— Exercise goal —
Once the pictures have been excluded, set down each remaining entry word for word.

Source data:
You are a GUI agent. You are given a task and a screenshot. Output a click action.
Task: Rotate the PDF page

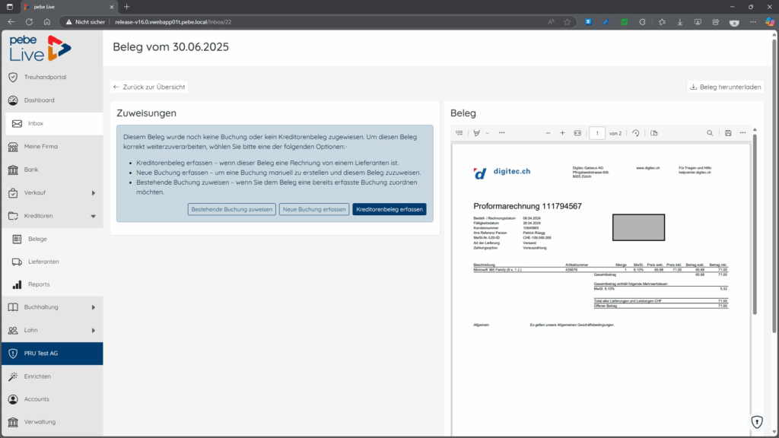[636, 133]
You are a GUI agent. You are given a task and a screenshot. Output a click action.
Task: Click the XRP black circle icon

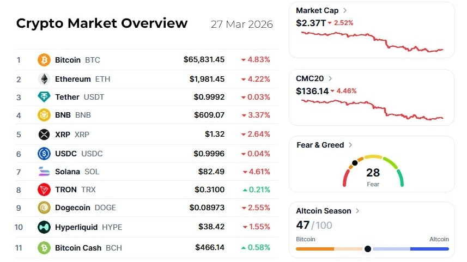(x=44, y=135)
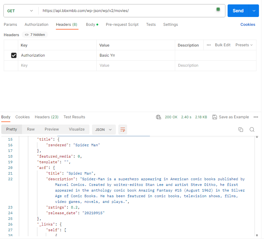The image size is (264, 240).
Task: Click the headers table ellipsis options icon
Action: pos(209,45)
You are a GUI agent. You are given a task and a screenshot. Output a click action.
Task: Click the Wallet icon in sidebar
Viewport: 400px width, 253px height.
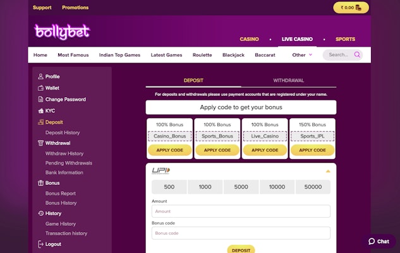point(41,88)
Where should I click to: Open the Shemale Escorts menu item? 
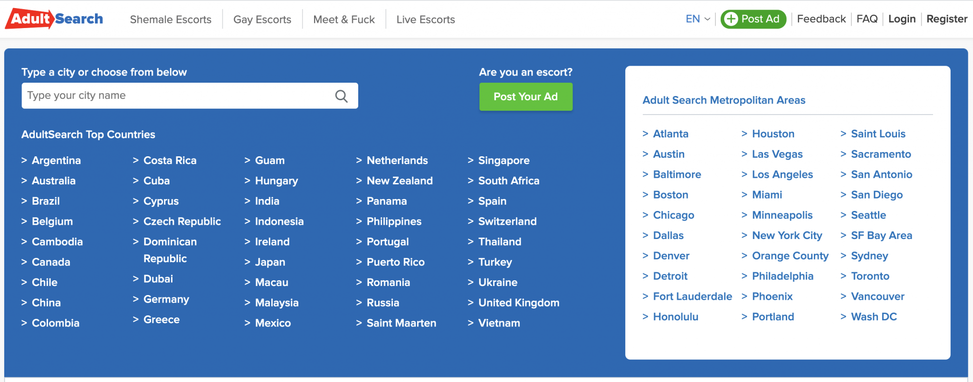click(171, 19)
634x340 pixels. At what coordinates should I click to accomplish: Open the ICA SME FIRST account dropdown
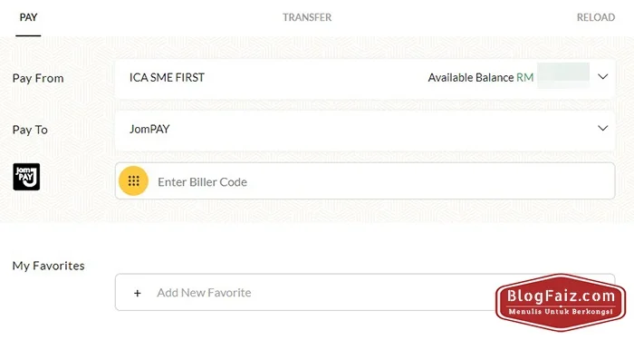click(x=365, y=78)
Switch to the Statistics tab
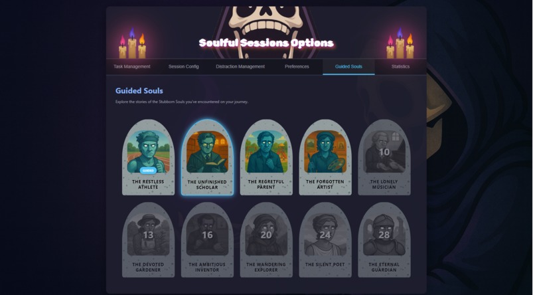Viewport: 535px width, 295px height. [x=400, y=66]
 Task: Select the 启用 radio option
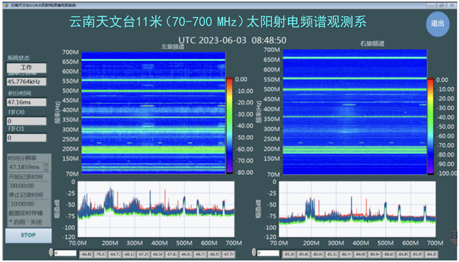point(11,221)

— Solved exercise —
You are a GUI agent. You are given a task and a screenshot. Output a click action.
Task: Rotate the PDF page

[636, 133]
You are a GUI agent. You are given a task and a screenshot. Output a click action.
Task: Click the XRP black circle icon

(x=44, y=135)
The image size is (264, 240).
Task: Click the headers table ellipsis options icon
Action: pos(209,45)
You are a GUI agent. You are given a task and a screenshot. Output a click action.
Task: Click the Wallet icon in sidebar
Viewport: 400px width, 253px height.
point(41,88)
Where should I click to: Open the Shemale Escorts menu item? 
click(171, 19)
634x340 pixels. At what coordinates should I click to accomplish: Open the ICA SME FIRST account dropdown
click(x=365, y=78)
Switch to the Statistics tab
Viewport: 535px width, 295px height. [x=400, y=66]
 Task: Select the 启用 radio option
point(11,221)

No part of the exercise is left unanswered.